Saya punya perspektif berbeda dengan kebanyakan alumni dan publik Gorontalo tersebut. Walaupun bagi saya 100 hari kerja bukan menjadi instrumen yang terlalu penting menilai kinerja rektor, tapi karena sudah di umbar ke publik, maka berarti rektor siap dan terbuka menerima kritik publik. Kalau melihat flyer yang berisi 100 hari kerja rektor UNG itu, isinya masih lebih didominasi oleh kerja-kerja rutin dan terlalu teknis. Belum ada pencapaian-pencapaian berarti bagi pengembangan Universitas. Apalagi ada beberapa prestasi yang dimasukan kedalam flyer itu yang bagi saya tidak punya hubungan dengan kerja-kerja rektor. Ambil saja contohnya, Juara sepak takraw Sea Games 2019 di Philipina yang melibatkan dua mahasiswa UNG.
Prestasi itu didapat bukan atas dasar intervensi kebijakan rektor, tapi karena bakat dan prestasi bawaan mahasiswa sejak mereka masih sekolah atau melalui pelatihan rutin dari luar universitas. Kalau rektor mencantumkan prestasi itu atas dasar kerjanya, seharusnya dia mengintervensinya dengan misalnya menyediakan fasilitas latihan yang memadai bagi pengembangan minat/bakat mahasiswa, Ini justru mengklaim prestasi dibidang olahraga, sementara fasilitas olahraga mahasiswa sudah beberapa tahun mangrak dan tidak mendapat perhatian serius.
Selain dari klaim prestasi dibidang olahrga itu, rektor juga mencantumkan MoU antara UNG dengan pemerintah Kota Gorontalo didalam flyer. Bagi saya ini penting, tapi jangan hanya habis di penandatanganan lalu menghasilkan transaksi dana hibah/dana penelitian. Yang lebih penting dari itu adalah bagaimana universitas dengan citranya sebagai “pusat keunggulan” mampu memberi solusi atas masalah multidimensional yang ada di Kota Gorontalo. Universitas harus memberi telaah akademis dan menghasilkan riset-riset yang dapat menyelesaikan masalah seperti panah wayer, banjir serta masalah-masalah lainnya yang melanda kota Gorontalo.
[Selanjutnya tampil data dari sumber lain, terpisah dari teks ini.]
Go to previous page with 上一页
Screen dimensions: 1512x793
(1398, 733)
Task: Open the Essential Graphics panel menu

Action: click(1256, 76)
Menurut pengamatan saya, belum terlihat upaya-upaya secara konstruktif yang dilakukam oleh rektor untuk menjadikan Universitas Negeri Gorontalo unggul dan berdaya saing sebagaimana yang sering dicitrakan itu.
Sebagai lembaga pendidikan yang banyak menggunakan anggaran negara (uang rakyat), pantas kiranya rektor berbenah dengan sisa waktu yang ada dalam masa kepemimpinannya. Sebaiknya kerja-kerja rutin dan teknis itu di limpahkan ke Unit Pelaksana Teknis (UPT) yang ada dalam organisasi dan tata kerja kampus, agar publik tidak punya spekulasi liar ke rektor UNG, “Jangan-jangan rektor sedang membangun citra dan reputasi personal “, bukan justru membangun atau menjaga reputasi universitas dengan segudang kepakaran yang dimiliknya.
Dengan jabatannya, rektor harus lebih mampu memimpin orkestrasi dalam menciptakan iklim dan produk-produk kepakaran yang lahir dari universitas.
Jangan sampai reputasi kepakaran yang dimiliki universitas malah ditenggelamkan oleh branding personal rektor.[*]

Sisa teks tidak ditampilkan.